• Shawn
    12.6k
    I would like to start a thread about proposals for the next reading group...

    I don't have a list on mind, but is anyone interested in reading some of the recents?

    May I propose that we can read papers also and if so does anyone have any suggestions?
  • Paine
    1.9k
    I would like to talk about On the Genealogy of Morality by Nietzsche.
  • Shawn
    12.6k
    Oh, a reading group for Nietzsche would be quite some fun...

    I'd like to ask if anyone would be interested in reading something published by Scott Soams?
  • Manuel
    3.9k
    I've done one for Chomsky and Hume.

    Coming up is Locke's Essay, probably focusing on 3 chapters, but I've still to finish re-reading the book.
  • Shawn
    12.6k
    I recently finished Rorty's Linguistic Turn, which was really a great introduction to linguistic philosophy. I'm hoping someone would want to delve more into the current state of the linguistic turn in philosophy, nowadays.
  • Shawn
    12.6k
    @Banno proposed reading Identity and Necessity by Kripke.

    Anyone?
  • Shawn
    12.6k
    I plan a thread on Danièle Moyal-Sharrock's Understanding Wittgenstein’s On Certainty, which apparently addresses the pre-predicative and the predicative distinction in an interesting way. I think she's muddled, but the devil will be in the detail. — Banno

    - @Banno
    https://thephilosophyforum.com/discussion/comment/768370
  • Shawn
    12.6k
    I'm hoping to start some reading group around Philosophical Pessimism.

    I think it would be rewarding to have one oriented around that.

    Any takers?
  • Metaphysician Undercover
    12.3k

    I'm not familiar with any authors who have taken this perspective directly. Is this a sort of negative pragmaticism? Pragmaticism takes the desired end (the good) as the feature with the most power to shape knowledge and society as a whole. Does philosophical pessimism take failure to achieve the desired end as the formative feature of society?
  • Shawn
    12.6k
    Pragmaticism takes the desired end (the good) as the feature with the most power to shape knowledge and society as a whole.Metaphysician Undercover

    Pragmatism seems to be a sort of antithesis of Philosophical Pessimism...

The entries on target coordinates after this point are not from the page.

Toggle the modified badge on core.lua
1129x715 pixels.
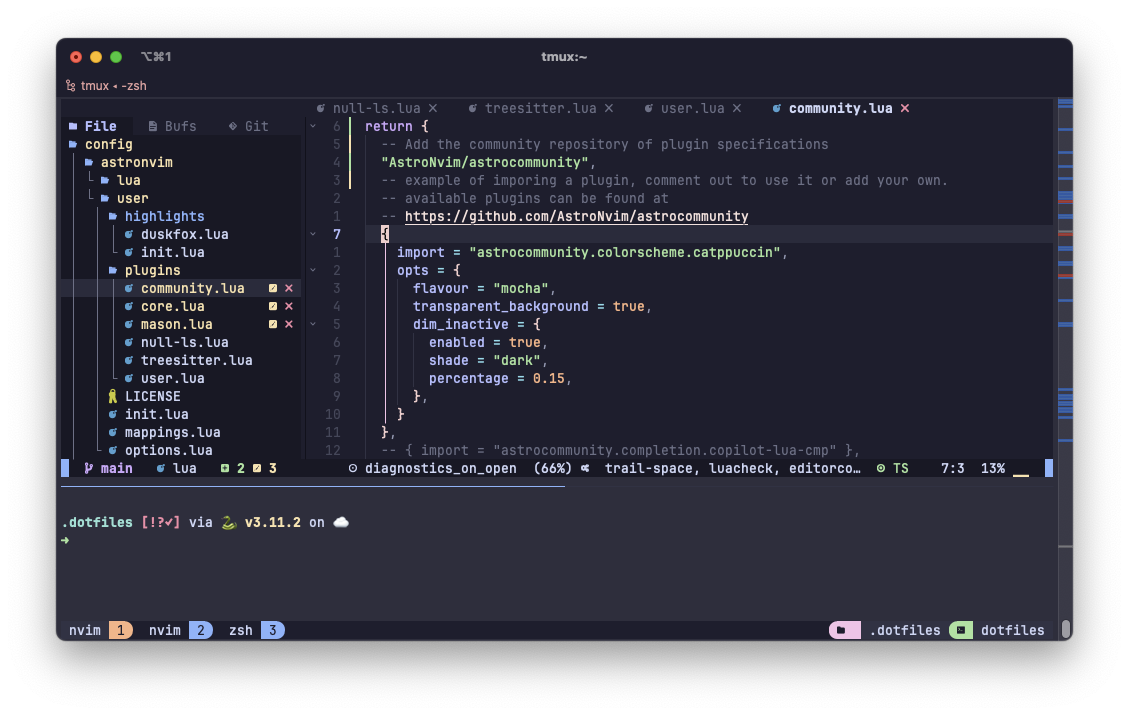(272, 306)
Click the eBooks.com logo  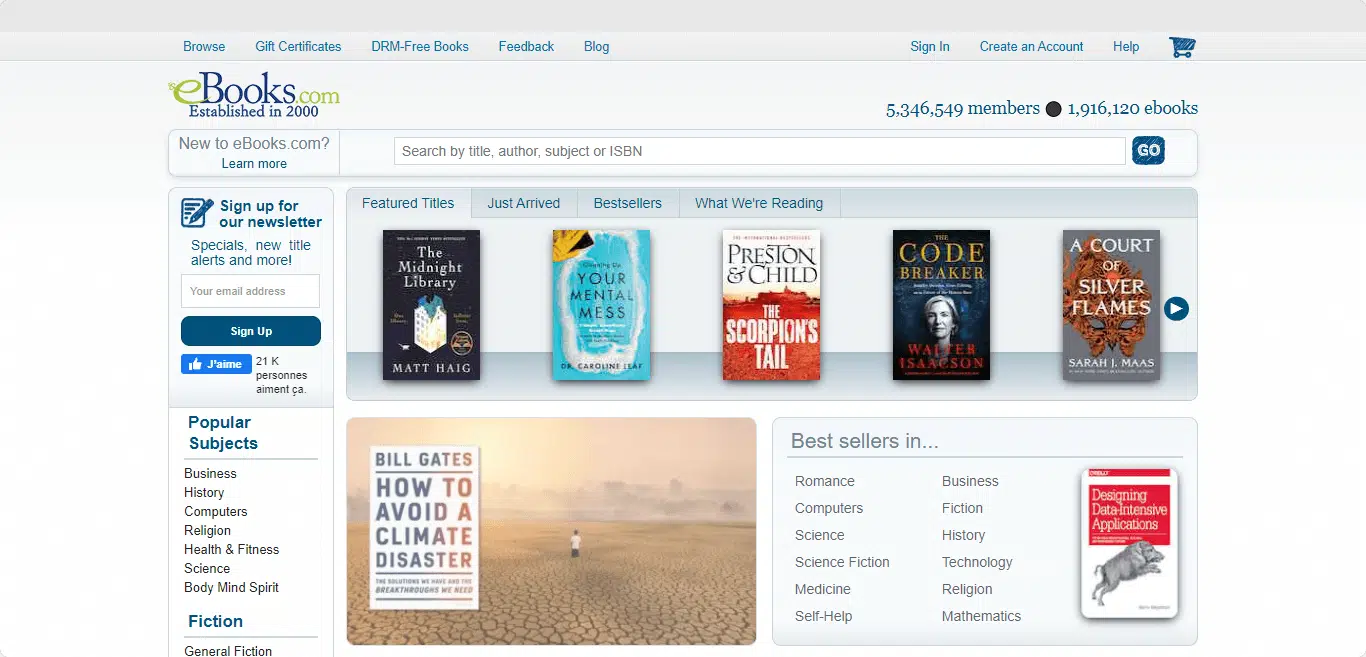(254, 95)
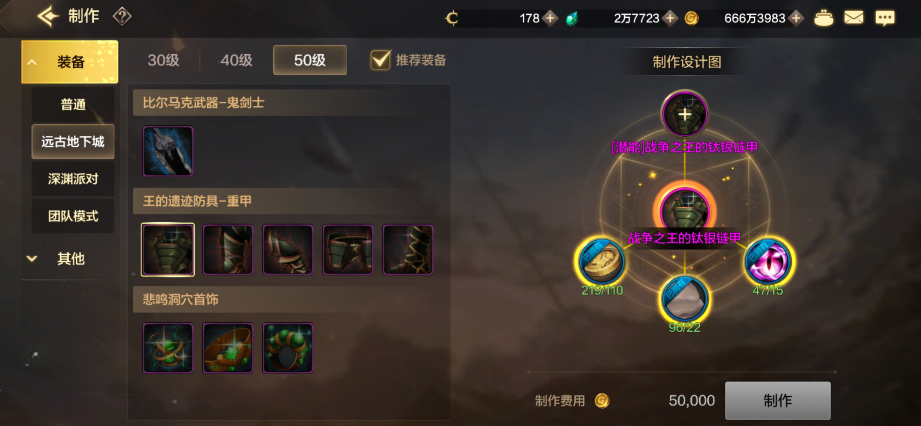Select the heavy armor belt thumbnail
The width and height of the screenshot is (921, 426).
(348, 250)
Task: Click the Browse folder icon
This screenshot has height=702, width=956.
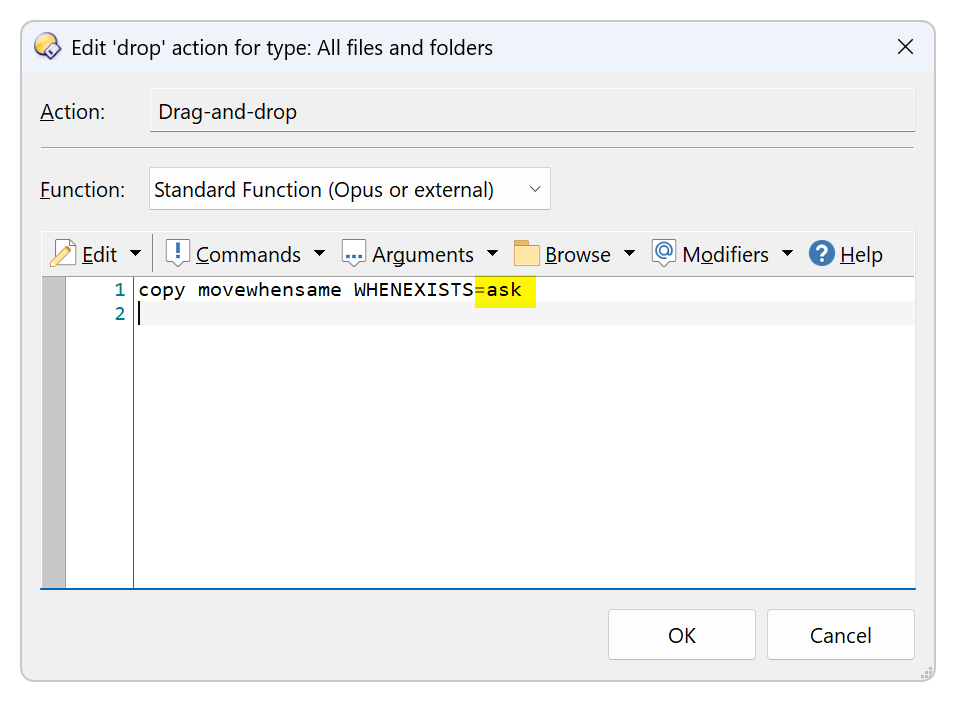Action: coord(527,254)
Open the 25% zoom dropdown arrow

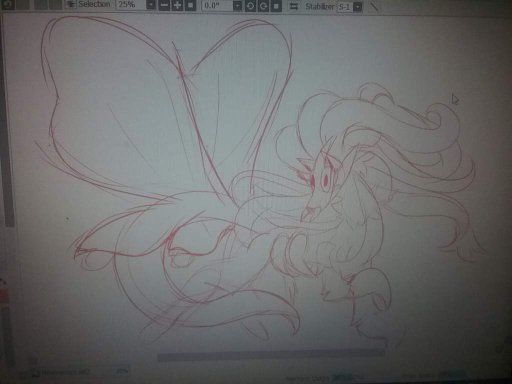[151, 5]
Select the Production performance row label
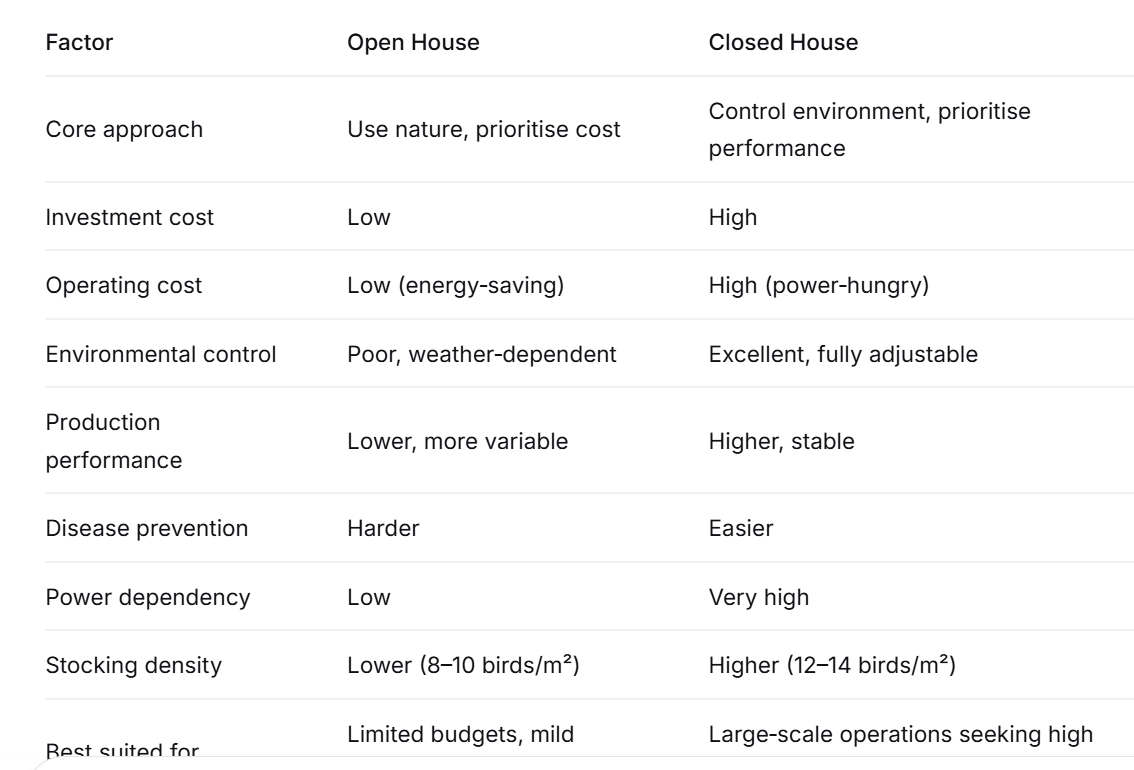Image resolution: width=1134 pixels, height=770 pixels. pyautogui.click(x=114, y=441)
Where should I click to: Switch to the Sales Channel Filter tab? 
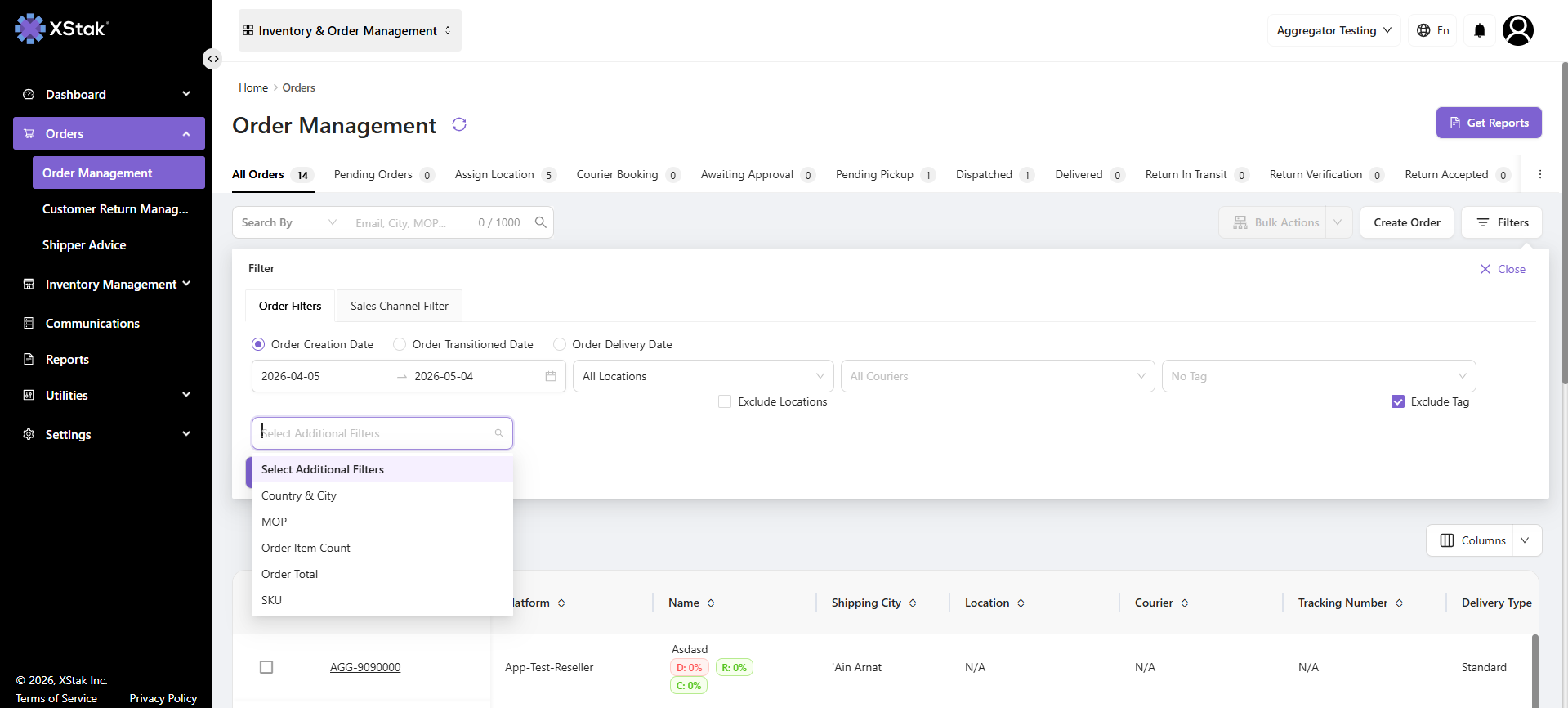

    Does philosophical pessimism take failure to achieve the desired end as the formative feature of society?Metaphysician Undercover

    Not of society; but, the world as a whole, along with human nature reflexively interacting with the world in some authors opinion.
  • javi2541997
    4.9k
    I would like to talk about Sun and Steel; and The Way of Samurai, both of Yukio Mishima.

    ...But I am aware that most you do not like samurai philosophy :death:
  • Paine
    1.9k
    How about Aristotle's De Anima?

    Or is that an overgrown lot filled with irreconcilable weeds?